I have spoken before of how difficult it is to be Palestinian, and how difficult it is for a Palestinian to be a writer or a poet. On the one hand you have to be true to your reality, and on the other you have to be faithful to your literary profession. In this zone of tension between the long “State of Emergency” and between his literary imagination, the language of the poet moves. He has to use the word to resist the military occupation. And he has to resist – on behalf of the word – the danger of the banal and the repetitive. How can he achieve literary freedom in such slavish conditions? And how can he preserve the literariness of literature in such brutal times?
The questions are difficult. But each poet or writer has their own way of writing themselves and their reality. The one historic condition does not produce the one text – or even similar texts, for the writing selves are many and different. Palestinian literature does not fit into ready-made molds.

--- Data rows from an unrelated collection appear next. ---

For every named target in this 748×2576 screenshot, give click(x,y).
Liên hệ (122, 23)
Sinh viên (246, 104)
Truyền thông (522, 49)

Being Palestinian is not a slogan, it is not a profession. The Palestinian is a human being, a tormented human being who has daily questions, national and existential, who has a love story, who contemplates a flower and a window open to the unknown. Who has a metaphysical fear, and an inner world utterly resistant to occupation.
A literature born of a defined reality is able to create a reality that transcends reality – an alternative, imagined reality. Not a search for a myth of happiness to flee from a brutal history, but an attempt to make history less mythological, to place the myth in its proper, metaphorical place, and to transform us from victims of history, into partners in humanizing history.
My friends and colleagues, thank you for your noble act of solidarity. Thank you for your brave initiative to break the psychological siege inflicted upon us. Thank you for resisting the invitation to dance on our graves. Know that we are still here; that we still live.